Al terminar al pie del podio en una liguilla complicada en la fase previa de la Eurocopa 2008, Israel dejó entrever perspectivas prometedoras de cara a su siguiente compromiso: la competición preliminar para la Copa Mundial de la FIFA Sudáfrica 2010. El equipo blanquiazul, que decepciona e ilusiona a partes iguales, había hecho frente a selecciones potentes, como Inglaterra, Rusia y Croacia. Por lo tanto, ahora debe subir un peldaño más si quiere postular su candidatura a participar en la gran cita mundialista.

Sin embargo, le está resultando complicado alcanzar esa meta. Los israelíes vuelven a ser cuartos de su grupo, por detrás de Letonia, Grecia y Suiza. Y, de nuevo, la formación de Dror Kashtan adolece de falta de regularidad, mostrándose unas veces convincente y otras titubeante.

Como prueba, sus dos últimos partidos, saldados con una derrota ante Letonia (0-1) y una exhibición frente a Luxemburgo (7-0). Ese concluyente triunfo tiene mucho que ver en la 22ª posición conseguida en la última Clasificación Mundial FIFA/Coca-Cola, y ha reavivado las esperanzas de viajar a una segunda Copa Mundial de la FIFA, tras la de 1970.

Con el viento a favor
El combinado israelí suele ocupar lugares altos, aunque pocas veces obtiene recompensa.
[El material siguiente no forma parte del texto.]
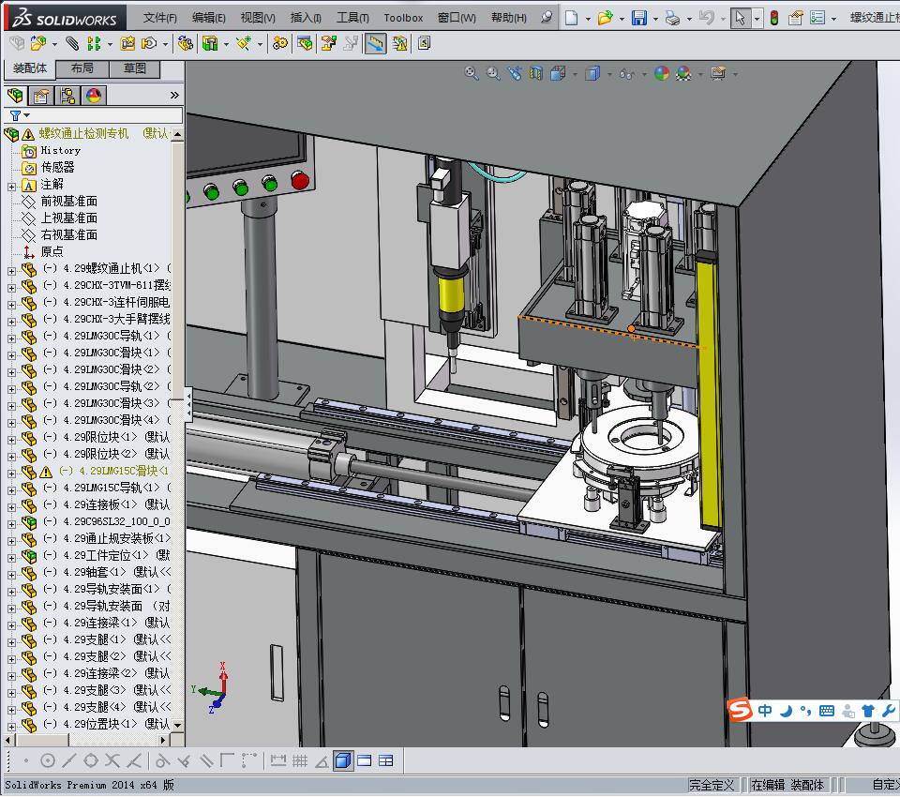The height and width of the screenshot is (797, 900).
Task: Select the ConfigurationManager tab icon
Action: [67, 96]
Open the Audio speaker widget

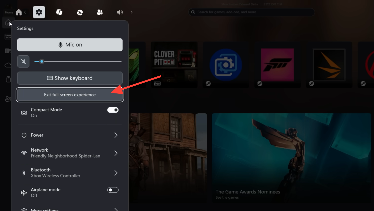coord(120,12)
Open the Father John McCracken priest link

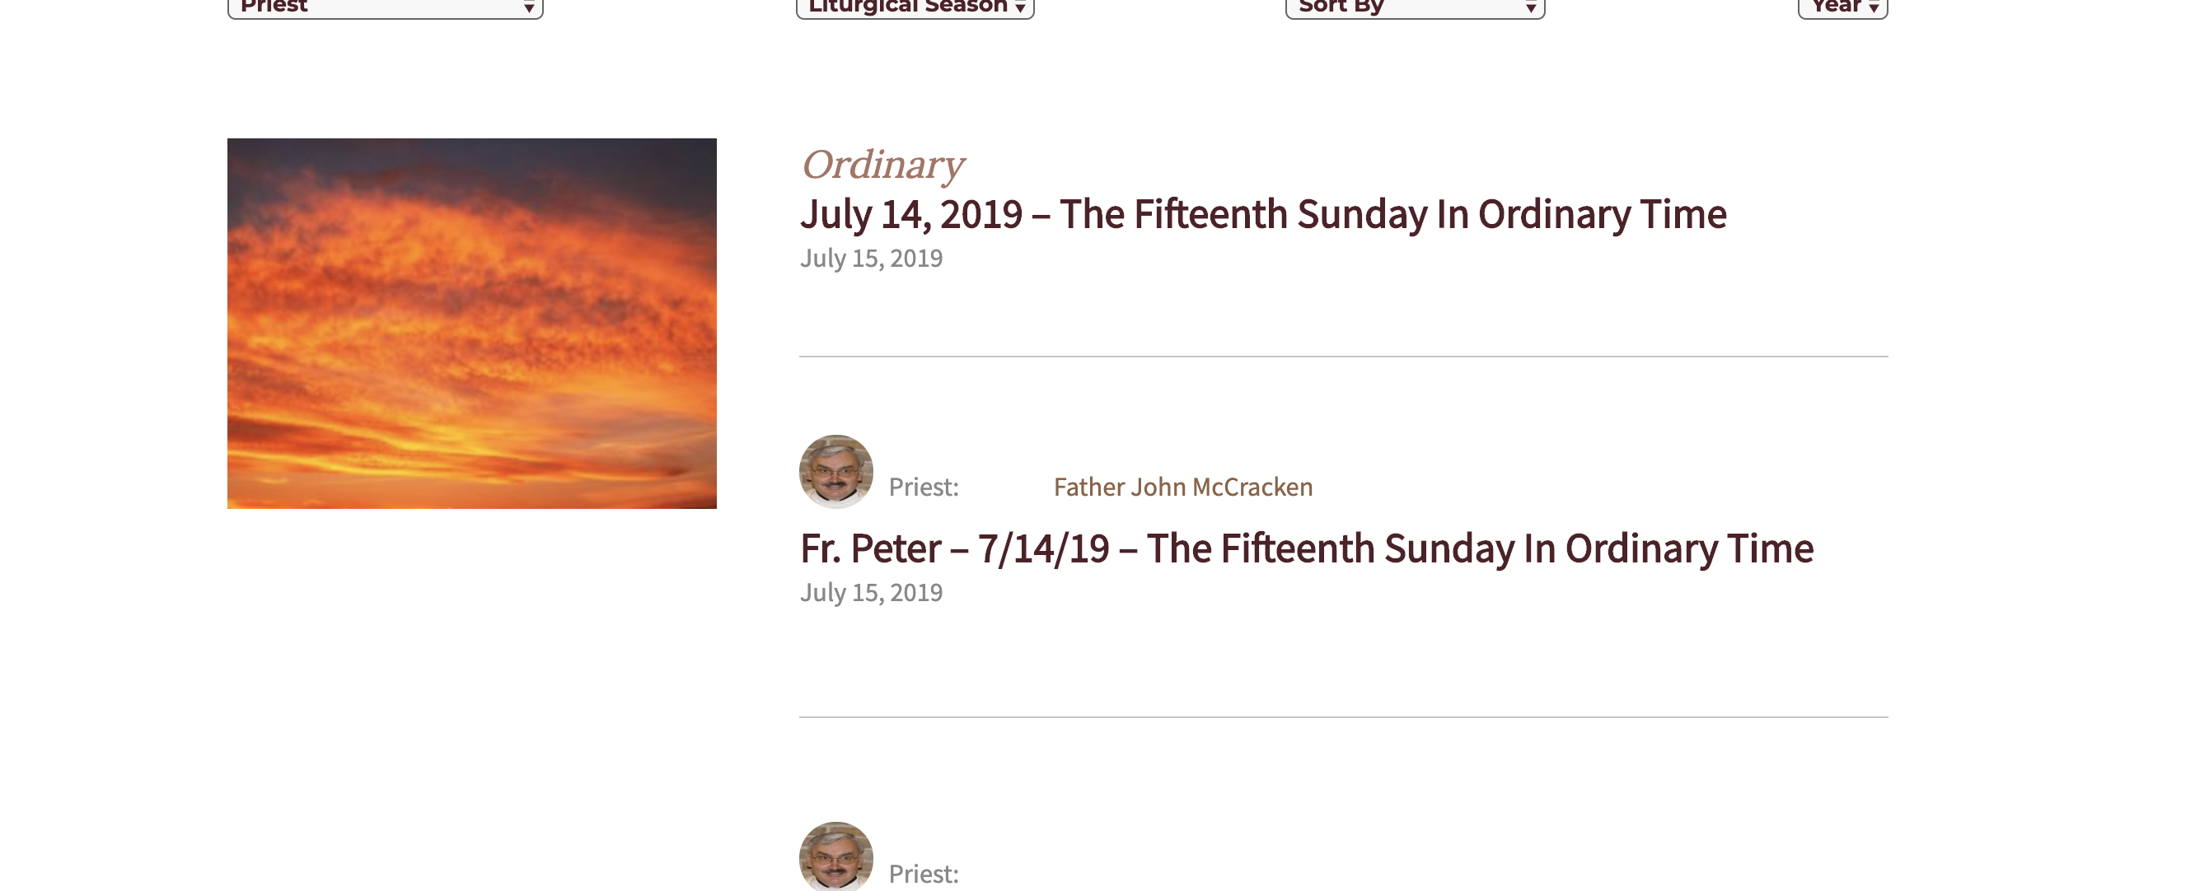(1183, 486)
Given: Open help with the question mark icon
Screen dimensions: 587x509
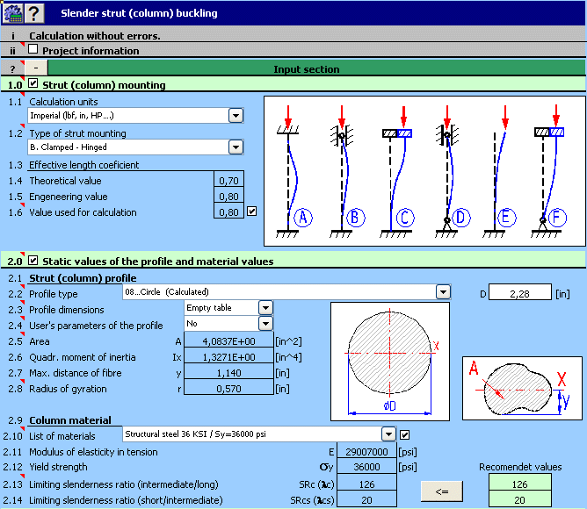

Podría decirse pues que se asoma habitualmente a la puerta del templo de los grandes, sin conseguir franquearla nunca. Pero este ascenso en la tabla revela que su ambición de figurar entre los veinte mejores del planeta se mantiene intacta. Israel ya frecuentó esta elite entre agosto de 2008 y marzo de 2009, y aspira a recuperar el nivel que le valió ser decimoquinto en noviembre de 2008, el mejor registro de su historia.

Las tres plazas ganadas entre agosto y septiembre le permiten afrontar los duelos en casa ante Moldavia y en Suiza con el viento a favor. "Es un choque que podría resultar decisivo para asignar el segundo puesto", anunciaba hace unas semanas Elyaniv Barda a FIFA.com. El jugador del Racing Genk simboliza al mismo tiempo el enorme potencial israelí y sus grandes aspiraciones. "Esta posición no es inmerecida. Hemos sabido desplegar un fútbol atractivo. Ahora hay que confirmarlo, y para eso estamos obligados a recobrar el segundo puesto de la liguilla", aseguraba. Su triplete frente a Luxemburgo el pasado 9 de septiembre indica que no se trata de un propósito irrealizable.

Talento y equilibro
Esta esperanza se apoya en una plantilla de talento y equilibrada, en la que conviven jóvenes, menos jóvenes, estrellas que compiten en el extranjero y futbolistas que destacan en la liga nacional. El conjunto ofrece un aspecto orgulloso, y está liderado por un Yossi Benayoun en plena forma en este inicio de temporada 2009/10. El 12 de septiembre de 2009, el "Diamante" firmó su primer triplete en la Premier League, durante la victoria del Liverpool sobre el Burnley (4-0). Y con artilleros de la talla de Ben Sahar o Amit Ben-Shusan también en el equipo, no es casualidad que Israel posea el mejor ataque del Grupo 2, autor de 17 goles.

Si le añadimos una defensa veterana, simbolizada por Tal Ben Haim y sus 49 encuentros como internacional y el guardameta Nir Davidovitch, de 32 años, cuyos buenos resultados con el Maccabi Haifa le han devuelto la confianza del seleccionador, tendremos la fórmula idónea para que Israel pueda seguir soñando con Sudáfrica.

Después de los últimos empates de Suiza en Letonia (2-2) y de Grecia en Moldavia (1-1), el país vuelve a contar con opciones en la lucha por disputar la repesca. Israel permanece al acecho, a dos puntos de griegos y letones, que se enfrentan el próximo 10 de octubre.

Aunque el veredicto final del grupo es una incógnita, los israelíes ya saben que deben ganar imperativamente a Moldavia y Suiza para lograr su objetivo. Y dejar de representar así papeles secundarios.